PeeWee Football: The Agony and the Ecstasy


It was 4th and 22. They were winless. It was looking bad. There were 2 minutes to go. They were only 3 points behind but it was 4th and 22 and it was all going wrong. Then it happened, wonder of wonders—a touchdown pass. The bench rose as a single man and cheered. We were on our feet in the stands; the underdogs were going to win! It was the defining moment of the season, the one that made it all worthwhile. Describing this moment afterwards, my son would begin by saying “Did you hear about the Miracle?”

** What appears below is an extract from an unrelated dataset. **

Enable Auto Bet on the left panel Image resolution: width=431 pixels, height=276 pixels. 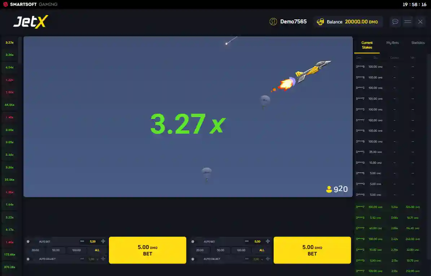28,241
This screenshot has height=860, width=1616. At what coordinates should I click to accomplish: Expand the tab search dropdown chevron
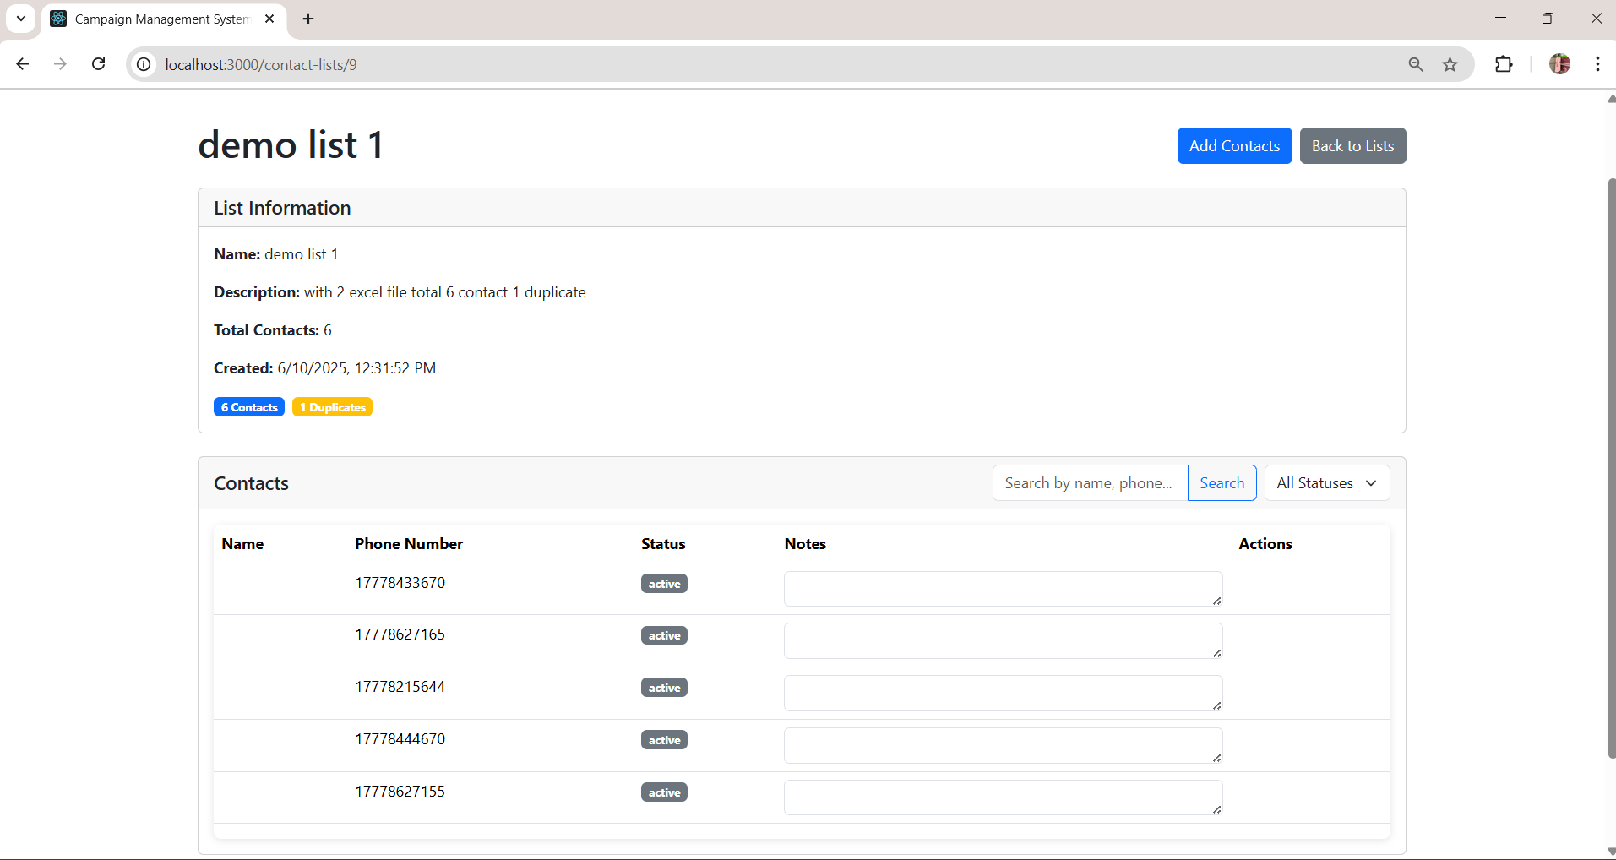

In another game, one of the receivers made a great catch and was running down the field for all he was worth, but a defender was gaining on him fast and it didn’t look like he was going to be able to score. Then, out of nowhere, a team-mate from the offense came barreling straight into the defender, taking him out and leaving his team-mate clear for a touchdown. I was surprised to find myself moved by these actions, as they crashed into each other, each prepared to take a hit for their team. I was getting a lesson on teamwork from these young boys, even although they had so recently learned it themselves. They had started the season as a group of individuals, and they ended it having learned to play together as a team.

They couldn’t all be quarterbacks, or receivers, or defenders, or linemen. Each had to learn a unique role. A team full of quarterbacks would be useless, a team full of receivers would be a pushover, but when everyone played their own part well, a team was born. When that offensive player crashed into the defender and knocked him out of the way, he contributed as much to the touchdown as the guy who carried the ball.

That PeeWee season was a demonstration in microcosm of the key elements of good teamwork. Win or lose, they all showed up for every game and practise prepared to give it their best shot. No one coasted. No one quit after the first (or second, or third) loss. They kept showing up for the games until, by their last game, they were able to give the champions a shock and a run for their money. They had learned that if you work hard together, and each contributes their unique skill, you can accomplish more together than you can alone.

They bore the losses together and enjoyed their win together. They learned what it feels like to win and what it is like to fail. They made plays, got first downs, and scored touchdowns, but they also got some penalties, and made more than a few mistakes. They did it all together, and they formed a team. And in the end they found out that they could count on each other for Miracles, even when it was 4th and 22.